Yagoub Musa
Alshaab Teaching Hospital, Sudan
Title: Frequency and cause of acute decompensation and hospital re-admission in patients with chronic heart failure (ADHF- Sudan)
Biography
Biography: Yagoub Musa
Abstract
Background & Aim: Heart Failure (HF) re-admission identifies patients at high risk for adverse events. This study aimed to establish the frequency and factors associated with decompensation and readmission of patients with chronic HF at one of biggest cardiac centers in Sudan.
Method: In this prospective, observational, cross-sectional study, subjects≥18 years who re-admitted as Acute Decompensation (ADHF) at Alshaab Hospital (Khartoum-Sudan) in period from February-May 2016 were included; patients with first acute heart failure admission (Acute De-novo HF) and those who refused to participate were excluded.
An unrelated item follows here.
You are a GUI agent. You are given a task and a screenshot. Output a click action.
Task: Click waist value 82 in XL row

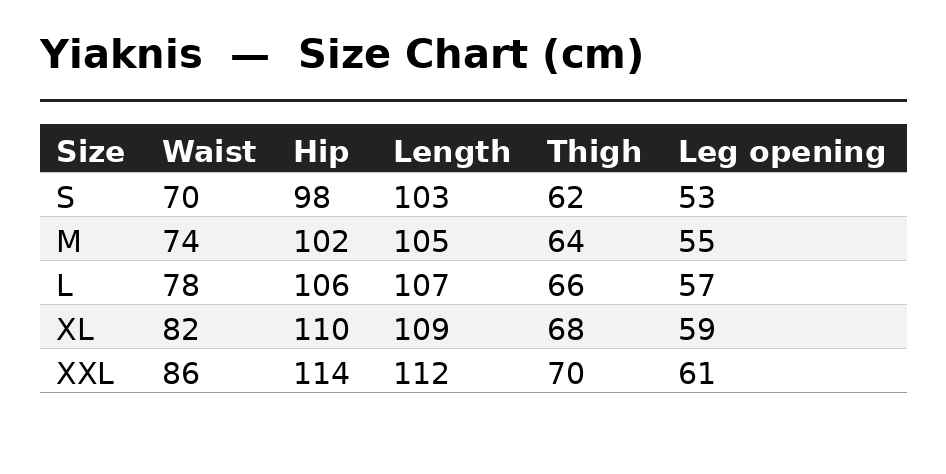[x=180, y=330]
Descriptive statistics were used to determine the baseline characteristics of the study population and to compare them with those from other studies and registries.
Result: 220 consecutive patients are included, mean age of 63.7±14.5 years, 125 (56.8%) males. 141 (64.1%) are originally from rural areas, 151 (68.6%) are illiterates and only 4.0 (1.8%) are formally employed. 195 (88.64%) have HFrEF (EF<40%, 13 (5.91%) HFmrEF (EF 40-49%) and only 12 (5.45%) HFpEF (EF≥50%) Dilated Cardiomyopathy (DCM) was the commonest cause of heart failure in these studied patients, ischemia is the second, hypertension is the third (63.6%, 21.7%, 8.2%, respectively) while valvular heart disease is the fourth (6.5%). 51 (23.2%) re-admitted within the first 30 days, 59 (26.8%) within one to three months while half within a period of three to six months following the last discharge. During the last six months, 4.0 (1.8%) of patients re-admitted once, 38 (17.3%) twice, 66 (30%) thrice and 112 (50.9%) re-admitted ≥4 times. The cause of acute decompensation identified in 196 (89.1%) with non-adherence as the first cause of decompensation and re-admission, worsening renal function is the second, acute coronary syndrome is the third and tachyarrhythmias is the fourth (31.8% ,14.1%, 11.4% and 10.0% respectively).
Conclusion: In this study, acute decompensation and re-admission is very frequent but mostly preventable.